Optimising JavaScript Bundles with webpack-bundle-analyzer
by Zac ColleyIf your JavaScript files are large in size it can take a long time to:
- Download on slower network connections
- Parse and run on slower devices
Waiting is not a great user-experience.
So we need to send less JavaScript to our users but sometimes it's hard to know what is in your JavaScript bundle.
The JavaScript output from Webpack can look quite different from the code in your editor.
A tool like Babel converts the JavaScript to ES5 to support older browsers. Your libraries/dependencies will be imported. And after that it can be minified.
How can we tell what we need and don't in our JavaScript bundle?
webpack-bundle-analyzer #
This is where Webpack Bundle Analyzer comes in. It can let you see a visual and interactive tree of files.

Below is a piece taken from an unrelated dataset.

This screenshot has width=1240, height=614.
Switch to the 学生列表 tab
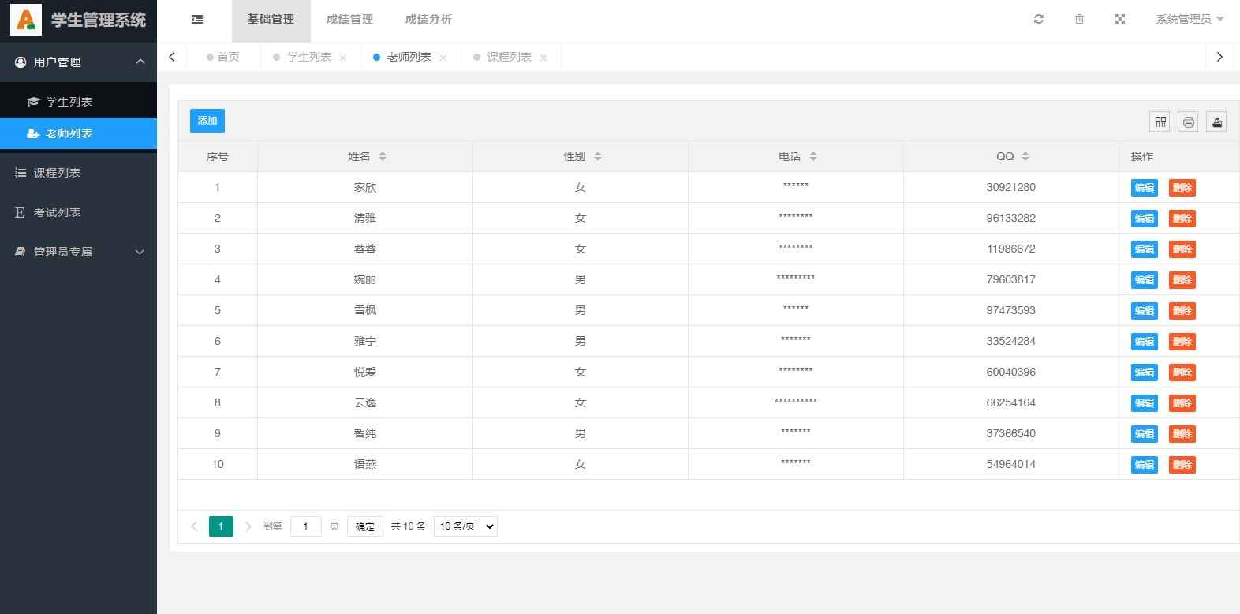308,57
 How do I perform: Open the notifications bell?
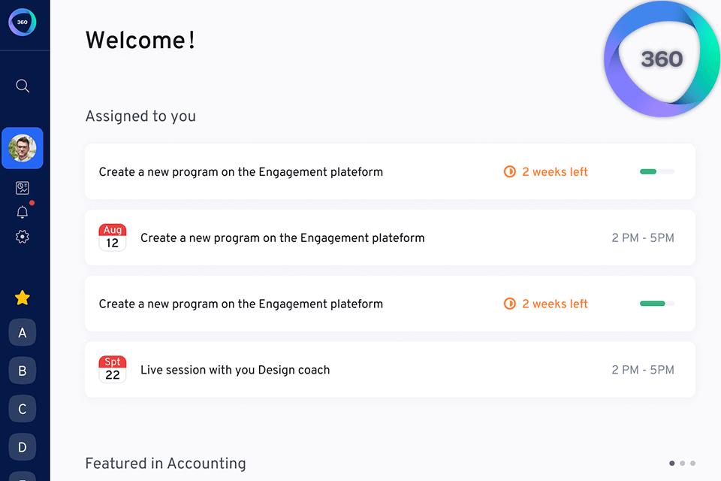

This includes your dependencies like node_modules
. From there you can remove and replace code to make your bundle smaller.
For example, you can add this as a plugin in your Webpack config:
const { BundleAnalyzerPlugin } = require("webpack-bundle-analyzer");
module.exports = {
plugins: [new BundleAnalyzerPlugin()]
};
Then to launch the tool in your browser, you run these commands:
webpack --profile --json > stats.json
webpack-bundle-analyzer bundle/output/path/stats.json
Check out the README for webpack-bundle-analyzer on npm for the full instructions.
An example of optimisation on the Beano website #
On Beano.com we use Webpack and have started reducing our JavaScript bundle size.
In February we checked our main bundle size using webpack-bundle-analyzer. It was a disappointing 452.78 KB. (Please don't judge this bundle size, we're working on it...
)One of the first things we noticed was that we had a lot of images inlined in our bundle.
There is a feature of the Webpack loader "url-loader" which lets you embed DataURLs into your JavaScript. An image is inlined if it is under a certain size threshold.
Before we made changes our threshold was at 10000
bytes or 10 KB:
loader: "url-loader",
options: {
limit: 10000
// ...
}
The idea with url-loader
is you can get a performance improvement if the size of the images are small. Doing many different requests for your JavaScript and images can take a while.
Yet we had so many images under this 10 KB threshold it increased the size of our bundle. We changed our threshold to 500 bytes and reduced our main bundle size to from 452.78 KB to 339.96 KB. Yes!
Keep optimising #
We hope this post inspires you to have a dig round and reduce the size of your JavaScript bundle.
Remember the best way to avoid this is to write less JavaScript in the first place.